In a highly phobic society like Kenya, the very idea of intersex individuals is still alarming and will be probably tied to some biblical apocalypse causing random social panic. Most people can’t comprehend why a ‘man’ would ‘want to become’ a woman. They assume it must be for one thing only; a sexual fetish or a mental disorder. Male to female transsexuals are born trapped in male bodies.

Some seek surgery, but specialists are lacking and the procedure is expensive, so most have to live with the disparity. Lately, one intersex, transgender activist has been thrust into our fetid prime time circus. Her name is Audrey Mbugua who was born Andrew Mbugua.

Prejudice

The media has reduced her pertinent issue to simply as the Kenyan ‘man’ who wants his name changed to that of a ‘woman’. The bias smacks of ignorant prejudice. In a landmark case, Audrey Mbugua, has sued the Attorney General and the Kenya National Examinations Council for failing to recognise her plight. Audrey recounts a distressful tale of discrimination and the repeated humiliation in the face of public officials who are unable to comprehend the different reality.

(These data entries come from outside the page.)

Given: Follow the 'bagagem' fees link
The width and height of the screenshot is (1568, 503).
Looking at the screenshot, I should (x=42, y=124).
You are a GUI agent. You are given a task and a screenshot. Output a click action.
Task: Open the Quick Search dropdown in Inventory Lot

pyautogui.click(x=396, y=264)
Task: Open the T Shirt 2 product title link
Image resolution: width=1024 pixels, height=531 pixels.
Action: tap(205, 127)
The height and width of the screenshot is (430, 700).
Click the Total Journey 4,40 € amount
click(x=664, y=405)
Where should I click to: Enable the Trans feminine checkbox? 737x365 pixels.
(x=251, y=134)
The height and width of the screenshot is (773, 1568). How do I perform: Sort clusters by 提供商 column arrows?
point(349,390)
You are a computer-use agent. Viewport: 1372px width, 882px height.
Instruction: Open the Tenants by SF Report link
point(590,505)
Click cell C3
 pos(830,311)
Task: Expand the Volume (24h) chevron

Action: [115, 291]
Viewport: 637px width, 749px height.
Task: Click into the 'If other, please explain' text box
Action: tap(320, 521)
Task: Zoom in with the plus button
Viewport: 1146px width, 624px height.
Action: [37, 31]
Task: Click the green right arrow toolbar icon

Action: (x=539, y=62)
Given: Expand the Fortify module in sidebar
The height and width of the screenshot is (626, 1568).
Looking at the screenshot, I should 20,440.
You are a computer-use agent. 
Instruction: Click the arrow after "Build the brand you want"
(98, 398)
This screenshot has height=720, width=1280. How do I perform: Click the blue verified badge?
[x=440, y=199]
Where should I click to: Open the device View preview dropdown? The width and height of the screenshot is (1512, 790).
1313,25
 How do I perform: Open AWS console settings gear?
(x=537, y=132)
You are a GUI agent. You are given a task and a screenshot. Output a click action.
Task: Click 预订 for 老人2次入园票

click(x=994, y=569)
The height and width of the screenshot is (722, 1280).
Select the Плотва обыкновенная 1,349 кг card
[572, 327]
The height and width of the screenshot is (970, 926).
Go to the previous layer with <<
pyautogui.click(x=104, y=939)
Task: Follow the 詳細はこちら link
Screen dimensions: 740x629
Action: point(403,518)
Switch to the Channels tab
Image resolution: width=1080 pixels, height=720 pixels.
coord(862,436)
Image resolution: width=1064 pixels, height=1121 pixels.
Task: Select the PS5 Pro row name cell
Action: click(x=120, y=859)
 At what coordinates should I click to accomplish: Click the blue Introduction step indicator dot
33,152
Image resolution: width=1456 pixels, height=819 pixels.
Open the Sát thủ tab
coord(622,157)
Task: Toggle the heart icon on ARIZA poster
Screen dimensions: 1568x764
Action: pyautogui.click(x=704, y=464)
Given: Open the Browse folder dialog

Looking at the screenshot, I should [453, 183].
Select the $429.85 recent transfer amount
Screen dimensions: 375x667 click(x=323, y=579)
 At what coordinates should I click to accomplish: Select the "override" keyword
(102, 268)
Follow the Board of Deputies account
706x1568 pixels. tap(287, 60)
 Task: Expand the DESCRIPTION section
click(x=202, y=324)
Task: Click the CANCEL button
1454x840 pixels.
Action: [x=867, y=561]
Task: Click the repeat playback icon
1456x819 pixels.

Intersex is not a disease, a disorder or a medical condition. It is a biological reality that occurs in a percentage of the population and has been hidden.

But doctors panic when they encounter ‘ambiguous’ genitalia. Therefore, intersex individuals become regular guinea pigs subjected to surgical correction procedures to assign them a gender category that renders them ‘normal’.

Kudos for Audrey who has shown incredible will for intersex persons, by breaking the silence and confronting the ignorance and denial of the existences of intersex individuals in Kenya. Audrey, however, enjoys some sympathy simply because she looks like a woman. If she was androgynous, the reaction would be harsher.

Gaining acceptance to live as the gender of your choice is a hard transition. The reality is that boundaries defining normal keep expanding and that is unsettling. What was considered sexual abnormality has to be re-examined.

We should learn from cultures older than ourselves who are tolerant to differences. Gender, after all, is a product of socialisation, while sex is biological.

Lest we forget, despite the fact that we have been around for millennia, being black was until recently abominable.